Back in April, I wrote about a push to federalize a California state law that prohibits counseling aimed at changing a person’s sexual orientation. The controversy surrounding this push involved the ambiguity inherent in the legislation’s language, which many feared would open the door to legitimizing deviant sexual inclinations such as pedophilia by classifying them as “orientations.”
What I did not know was that in May, the American Psychological Association (APA) released a new Diagnostic and Statistical Manual of Mental Disorders known as DSM-5. When it was released, the new DSM-5 stated that pedophilia “refers to a sexual orientation or profession of sexual preference devoid of consummation, whereas pedophilic disorder is defined as a compulsion and is used in reference to individuals who act on their sexuality”.
The distinction made here is significant: classifying those who have a sexual attraction to children but do not act on it as possessing an orientation rather than a disorder moves them closer to legitimacy and legal protection.

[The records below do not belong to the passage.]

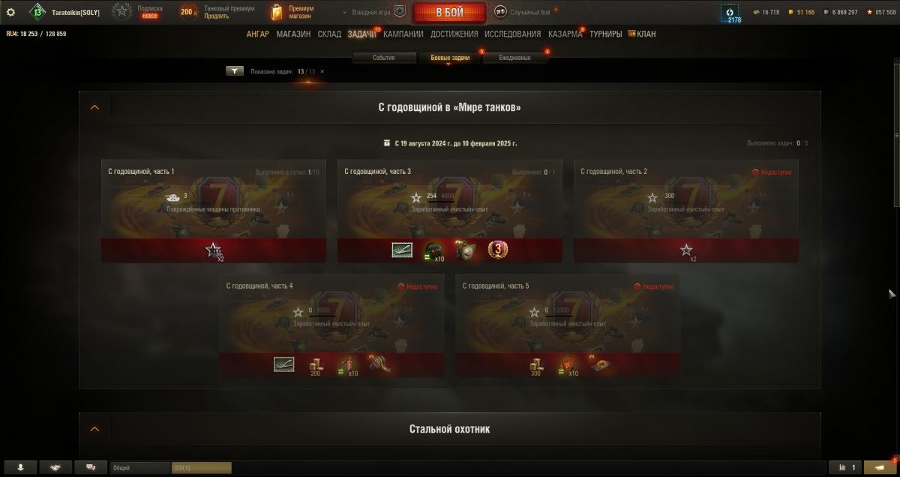This screenshot has width=900, height=477.
Task: Click the x2 star reward in part 1
Action: click(x=215, y=251)
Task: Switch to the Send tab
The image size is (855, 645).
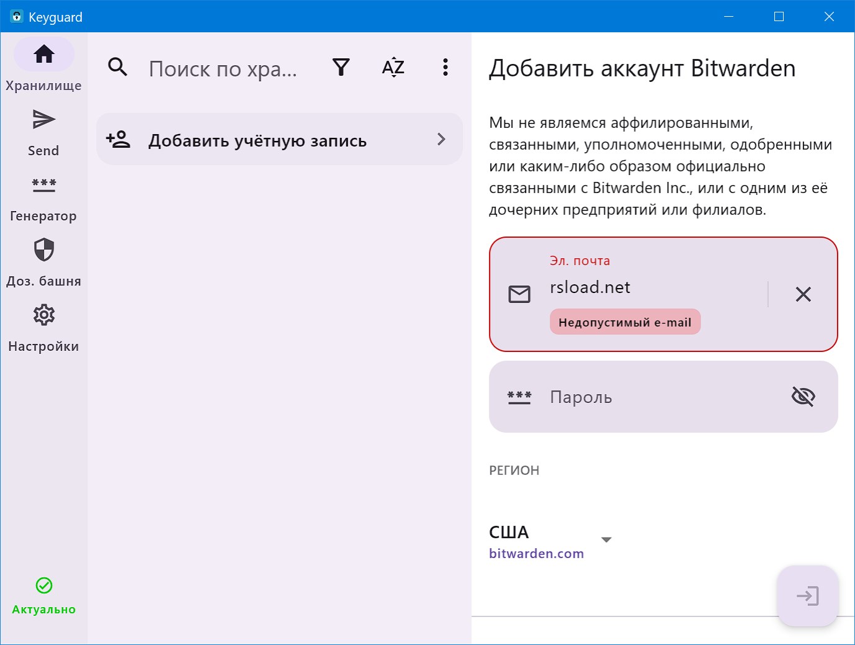Action: point(43,131)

After facing significant backlash over the terminology, the APA issued a press release which admitted, “’Sexual orientation’ is not a term used in the diagnostic criteria for pedophilic disorder and its use in the DSM-5 text discussion is an error and should read ‘sexual interest.’”
According to a report earlier this month from LifeSiteNews, an APA official made a very interesting admission:
The APA said the unwelcome attention from conservative Christians helped them turn out a more precise and accurate guide.
“In using [the term] sexual orientation, APA did not intend for it to be construed in the legal sense – as in a protected status under title IV and other legislation, but we learned that some may construe it that way,” a spokesperson who asked to remain anonymous told LifeSiteNews.com. “Therefore, we changed the word to ‘interest’ so that it would be clear that APA is speaking in medical terms, and is not commenting on legal status.”
Evidently, the APA wants us to believe that this is simply a mistake. That despite the legal significance of such terminology, the implications were merely overlooked in the development of the manual. Not everyone is buying that argument:
Liberty Counsel Founder and Chairman Mat Staver criticized this distinction, saying the APA’s publication could “provide pederasts with all the arguments they need to remove age of consent laws, and children will suffer.”
“If reclassifying pedophilia was merely an ‘error,’ it would have been caught” during the decade-long process of developing the new DSM, added Staver.
Just Facts President James Agresti told LifeSiteNews.com that the APA’s text changes – which only took place after aggressive action by social conservatives, and not through an internal corrective process – are a continuation of “a propensity for placing politics over science.”
People often say that a debate like this comes down to little more than a “semantic quibble”, but there was a saying that my high school theology teacher used to drill into our heads with great frequency: “Truth is a matter of semantics.”
When I think of the “decade-long process” of developing this diagnostic manual, that’s what comes to mind. Those writing the manual are, it is safe to assume, professionals at the top of their field. Mistakes like this, considering the legal ramifications, seem highly unlikely. We cannot know with certitude that this was not an error, but I find that such a suggestion strains credulity.
What is more likely is the advancement of a position, however incrementally, that establishes a foot-in-the-door for further expansion. Remember, as hard as it is to believe, there is an active movement within the academic, medical, and psychological community working to reclassify pedophilia and de-stigmatize it. Because the mores that see pedophilia as aberrant and disordered are, in their view, the “cultural baggage of wrongfulness”.
They’ve backed down this time, but I fully expect this isn’t the last we’ll see of this push. We have to remain vigilant.